Saved data entries
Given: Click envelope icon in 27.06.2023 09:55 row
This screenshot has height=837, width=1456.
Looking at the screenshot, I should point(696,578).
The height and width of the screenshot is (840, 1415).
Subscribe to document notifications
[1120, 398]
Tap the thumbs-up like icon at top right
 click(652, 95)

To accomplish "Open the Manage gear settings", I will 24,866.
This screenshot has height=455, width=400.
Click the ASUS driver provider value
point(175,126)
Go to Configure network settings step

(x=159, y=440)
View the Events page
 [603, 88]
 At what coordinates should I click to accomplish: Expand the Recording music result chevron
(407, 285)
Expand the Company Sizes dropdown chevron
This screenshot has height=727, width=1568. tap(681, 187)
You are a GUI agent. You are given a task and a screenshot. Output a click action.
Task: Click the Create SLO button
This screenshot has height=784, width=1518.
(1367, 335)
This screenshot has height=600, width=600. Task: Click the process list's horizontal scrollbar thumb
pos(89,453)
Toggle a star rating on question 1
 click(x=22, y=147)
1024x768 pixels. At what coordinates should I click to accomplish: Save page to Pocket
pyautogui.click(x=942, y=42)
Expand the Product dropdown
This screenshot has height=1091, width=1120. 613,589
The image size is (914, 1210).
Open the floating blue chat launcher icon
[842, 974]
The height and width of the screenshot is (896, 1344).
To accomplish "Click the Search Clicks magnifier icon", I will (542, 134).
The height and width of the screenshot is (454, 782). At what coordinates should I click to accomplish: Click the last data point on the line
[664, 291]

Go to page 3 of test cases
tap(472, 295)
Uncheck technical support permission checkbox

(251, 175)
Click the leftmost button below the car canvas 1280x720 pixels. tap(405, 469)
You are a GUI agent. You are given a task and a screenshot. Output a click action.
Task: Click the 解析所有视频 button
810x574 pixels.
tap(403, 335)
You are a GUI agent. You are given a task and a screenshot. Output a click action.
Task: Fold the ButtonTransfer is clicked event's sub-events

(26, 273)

▶ [Work item]:
This exercise calls for the entries to be restated exactly.

▶ [Written response]:
Given: Click envelope icon in 27.06.2023 09:55 row
This screenshot has height=837, width=1456.
Looking at the screenshot, I should point(696,578).
The height and width of the screenshot is (840, 1415).
Subscribe to document notifications
[1120, 398]
Tap the thumbs-up like icon at top right
 click(652, 95)

To accomplish "Open the Manage gear settings", I will 24,866.
This screenshot has height=455, width=400.
Click the ASUS driver provider value
point(175,126)
Go to Configure network settings step

(x=159, y=440)
View the Events page
 [603, 88]
 At what coordinates should I click to accomplish: Expand the Recording music result chevron
(407, 285)
Expand the Company Sizes dropdown chevron
This screenshot has height=727, width=1568. tap(681, 187)
You are a GUI agent. You are given a task and a screenshot. Output a click action.
Task: Click the Create SLO button
This screenshot has height=784, width=1518.
(1367, 335)
This screenshot has height=600, width=600. Task: Click the process list's horizontal scrollbar thumb
pos(89,453)
Toggle a star rating on question 1
 click(x=22, y=147)
1024x768 pixels. At what coordinates should I click to accomplish: Save page to Pocket
pyautogui.click(x=942, y=42)
Expand the Product dropdown
This screenshot has height=1091, width=1120. 613,589
The image size is (914, 1210).
Open the floating blue chat launcher icon
[842, 974]
The height and width of the screenshot is (896, 1344).
To accomplish "Click the Search Clicks magnifier icon", I will (542, 134).
The height and width of the screenshot is (454, 782). At what coordinates should I click to accomplish: Click the last data point on the line
[664, 291]

Go to page 3 of test cases
tap(472, 295)
Uncheck technical support permission checkbox

(251, 175)
Click the leftmost button below the car canvas 1280x720 pixels. tap(405, 469)
You are a GUI agent. You are given a task and a screenshot. Output a click action.
Task: Click the 解析所有视频 button
810x574 pixels.
tap(403, 335)
You are a GUI agent. You are given a task and a screenshot. Output a click action.
Task: Fold the ButtonTransfer is clicked event's sub-events

(26, 273)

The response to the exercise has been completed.